TUTORIAL: Deploying DeepSpeech to AWS Lambda

Hi Everyone!

Recently I have been playing with running DeepSpeech on AWS Lambda, and I put together a quick tutorial with instructions on how to do so: https://medium.com/@lukasgrasse/deploying-mozilla-deepspeech-models-to-aws-lambda-using-serverless-b5405ccd546b. Hopefully this will be useful for anyone also trying to do this.

Cheers,
Lukas

6 Likes

Thanks! I’m having a look at your blog post :slight_smile:

FTR, we’ve got people hitting issues when using conda, glad to see it works for you.

@lukasgrasse.
Hi, friend. Thanks for your tuto.
Vincent

Fascinating post Lukas, appreciate it. I have a couple questions if you don’t mind.

  1. If you have an output_graph.pbmm (for a custom language model) that is 181M in size do you think it still might fit within the 250M overall limit you mentioned?

  2. Sorry if this is a general purpose question about serverless, but how does the start up time work in this scenario. When hosting our models via traditional flask/docker method we find that a good few seconds required to load the model into memory and then a few more secs to do the actual transcription. So, obviously, we try to load it only once, then use it. Is that something that would happen ‘automatically’ in a serverless environment or are you looking at a model-load-time cost on every inference (every transcription) ??

  3. How does serverless relate to GPU can you use serverless approach but specify elastic GPU in the back end?

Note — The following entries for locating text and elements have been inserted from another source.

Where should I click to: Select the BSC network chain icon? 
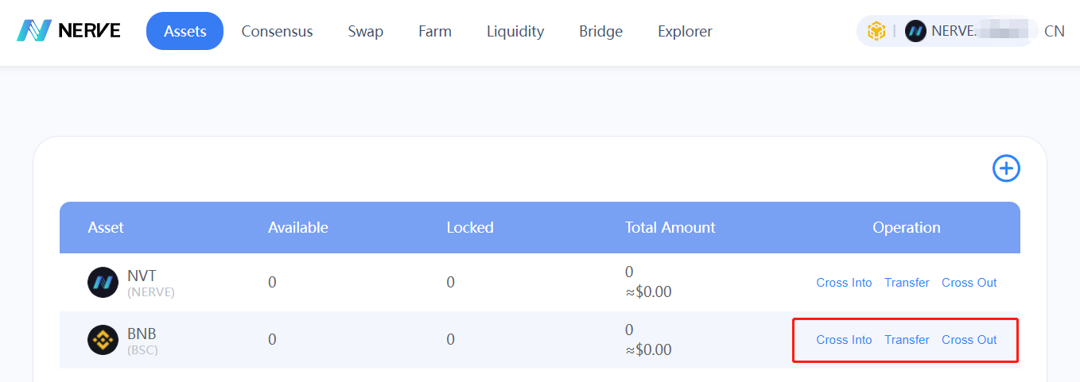[876, 31]
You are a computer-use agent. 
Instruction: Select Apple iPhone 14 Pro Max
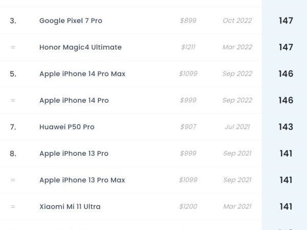click(x=82, y=74)
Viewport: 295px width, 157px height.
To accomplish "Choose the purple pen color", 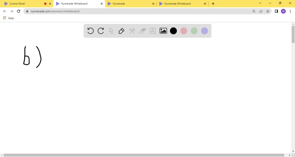I will click(x=205, y=31).
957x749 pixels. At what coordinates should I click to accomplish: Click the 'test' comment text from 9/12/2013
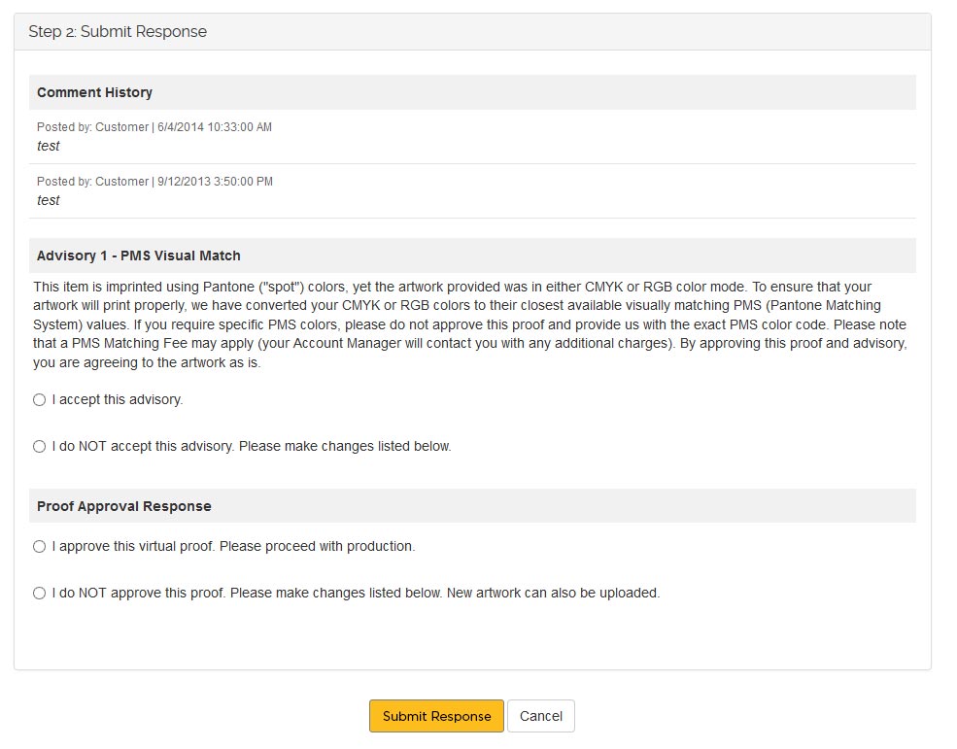pyautogui.click(x=49, y=200)
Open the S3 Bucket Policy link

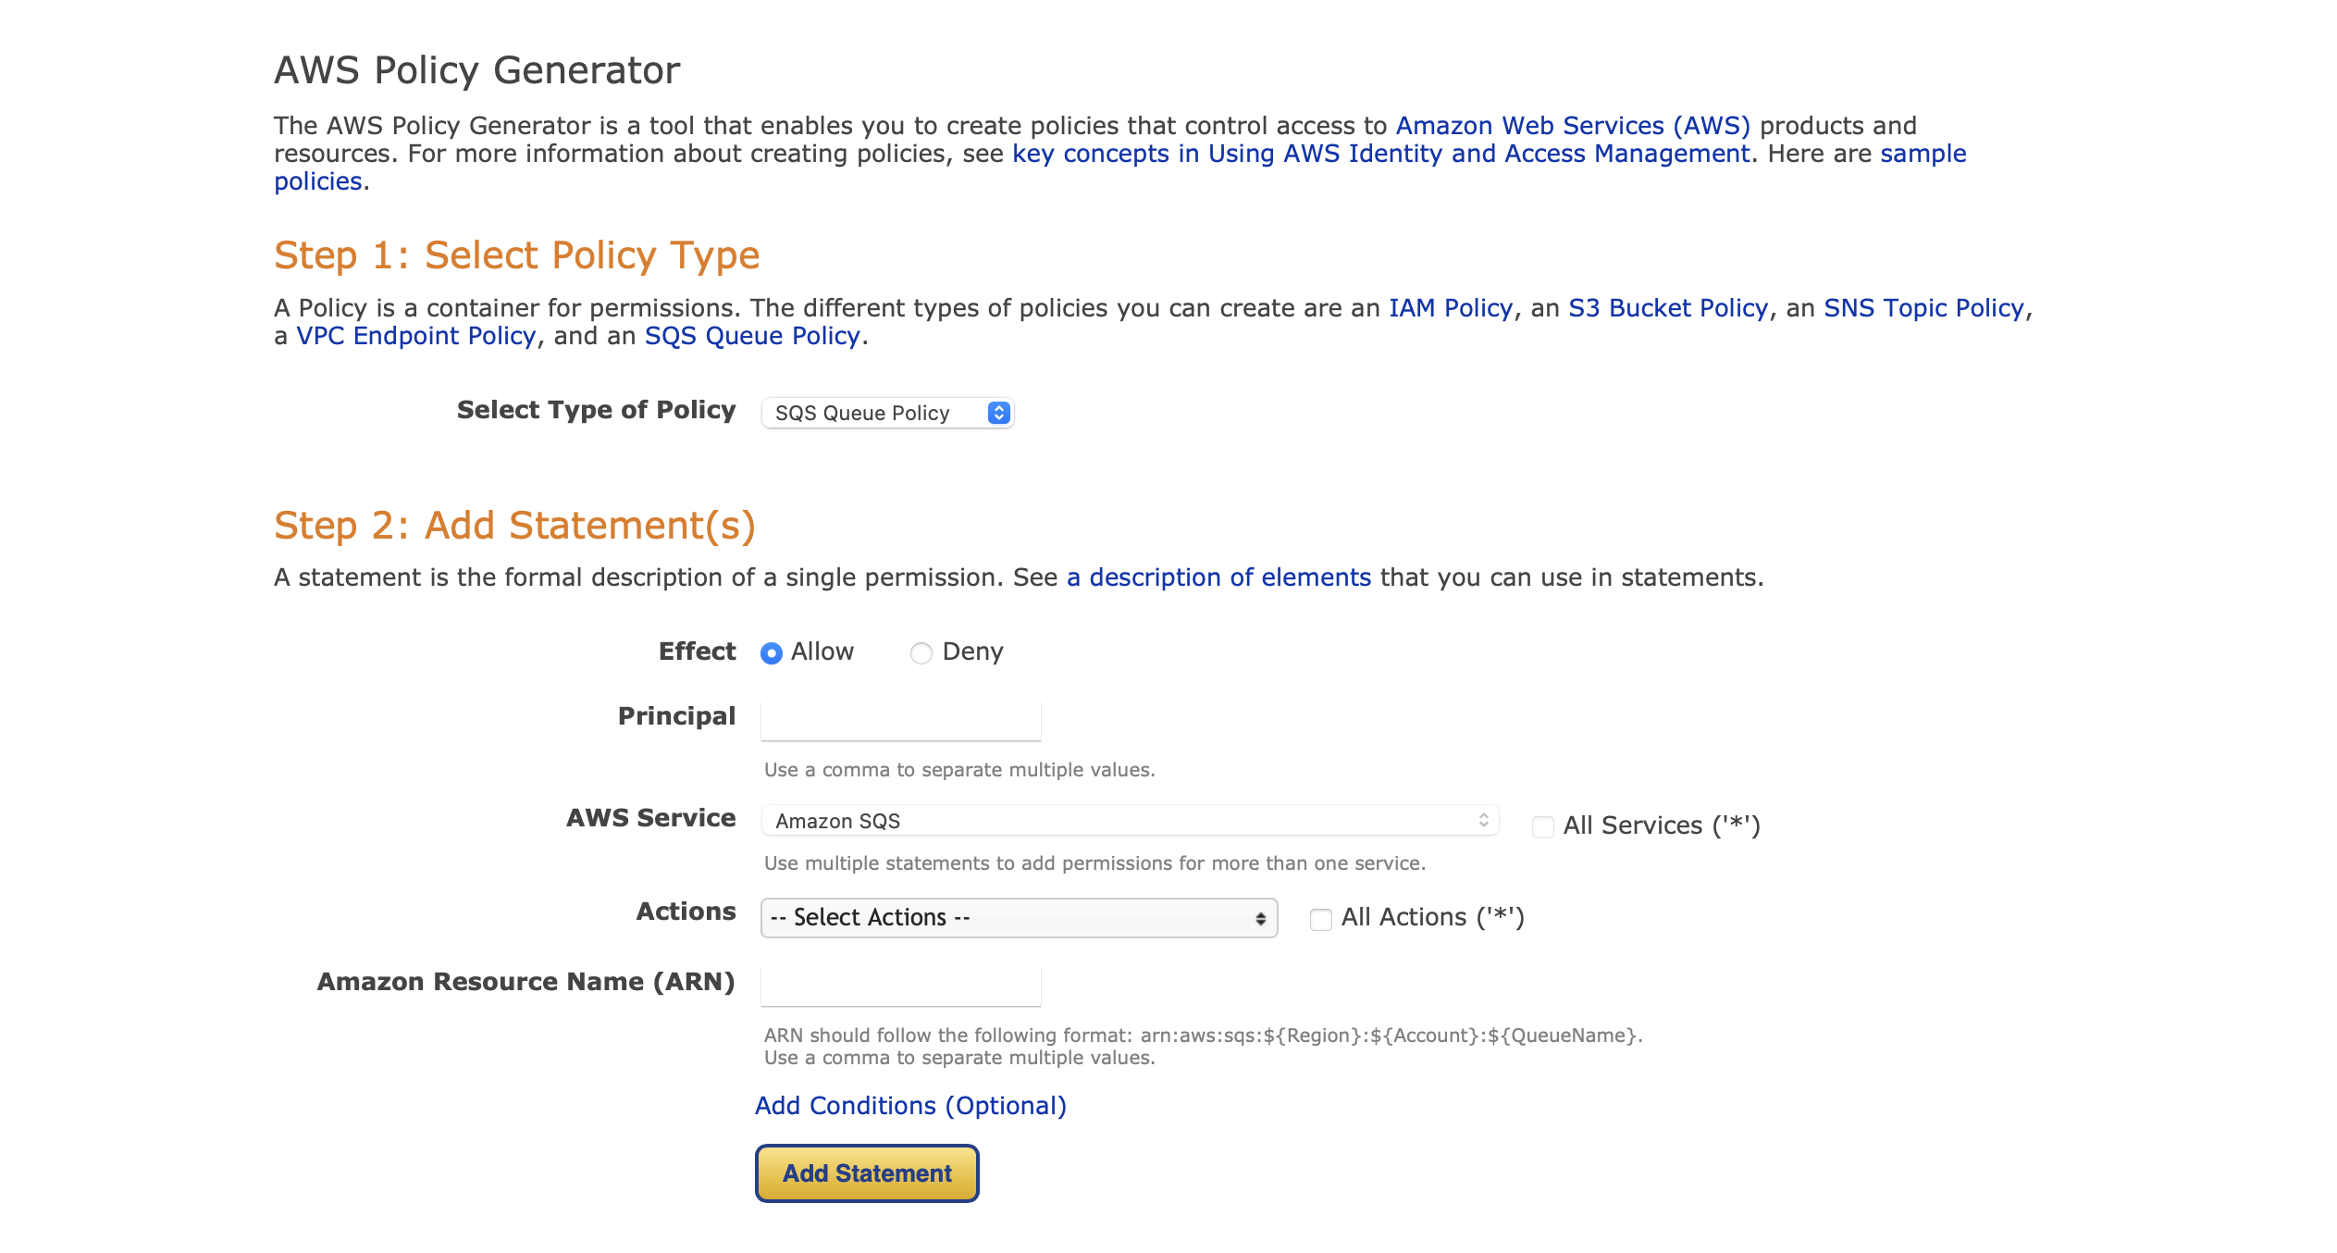1667,308
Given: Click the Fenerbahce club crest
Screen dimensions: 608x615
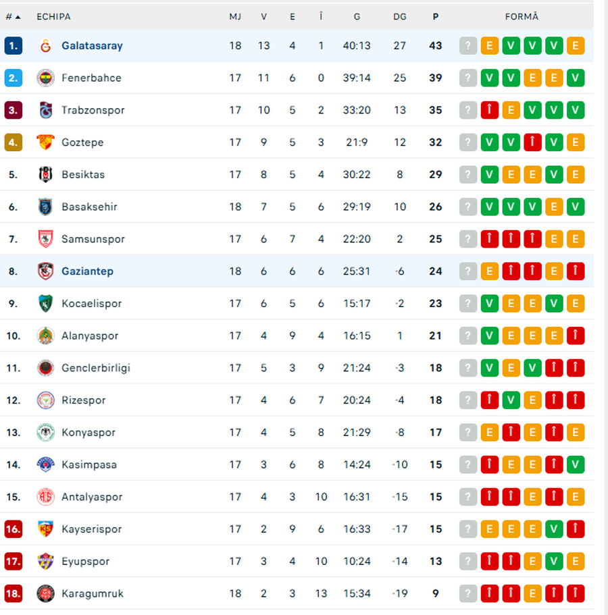Looking at the screenshot, I should coord(45,78).

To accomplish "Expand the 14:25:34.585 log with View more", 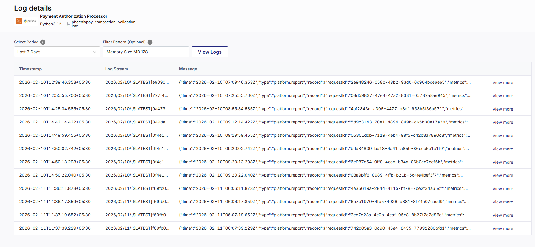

Sorry for all the newbie questions! Appreciate any of your thoughts on this though and thanks again for writing this up!

–

PS I see that you can run things to keep your serverless lambdas ‘warm’ but I guess wondering if that ‘warmness’ is actually going to carry over to the extent of keeping the actual tensorflow weights model in memory somewhere…

1 Like

Any one else give this a try? Keen to hear about “start up time” e.g. if you’re the first person to query this Lambda API, what’s the response time like?